WORK TO BE COMPLETED:
Transcribe the material word for word, from the line that contains "How do I perform: Click" through the line that contains "click(1236, 392)", including both of those lines. Leave the pictures out of your transcription.

INFORMATION SUPPLIED:
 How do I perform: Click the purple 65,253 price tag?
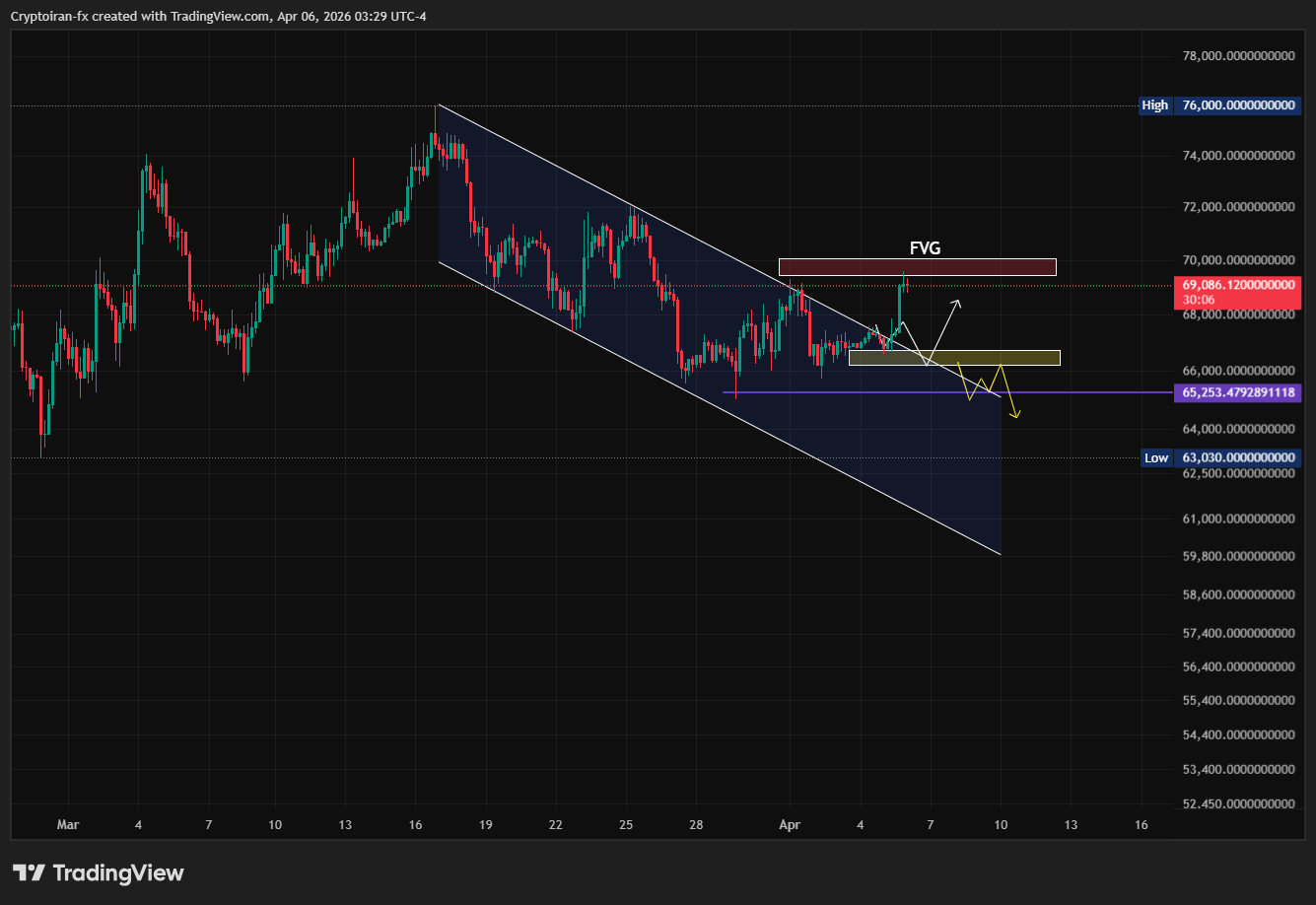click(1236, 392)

* * *

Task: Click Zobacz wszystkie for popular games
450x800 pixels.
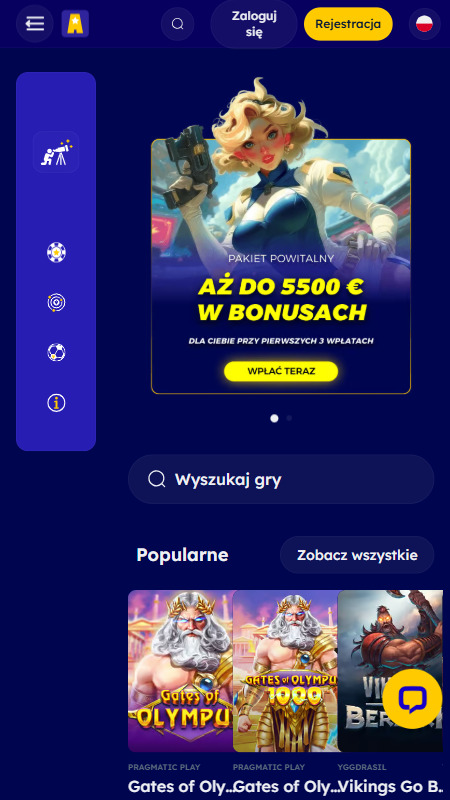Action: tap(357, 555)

SOLUTION FOR THIS PROBLEM:
 How do I perform: Click the purple 65,253 price tag?
click(1236, 392)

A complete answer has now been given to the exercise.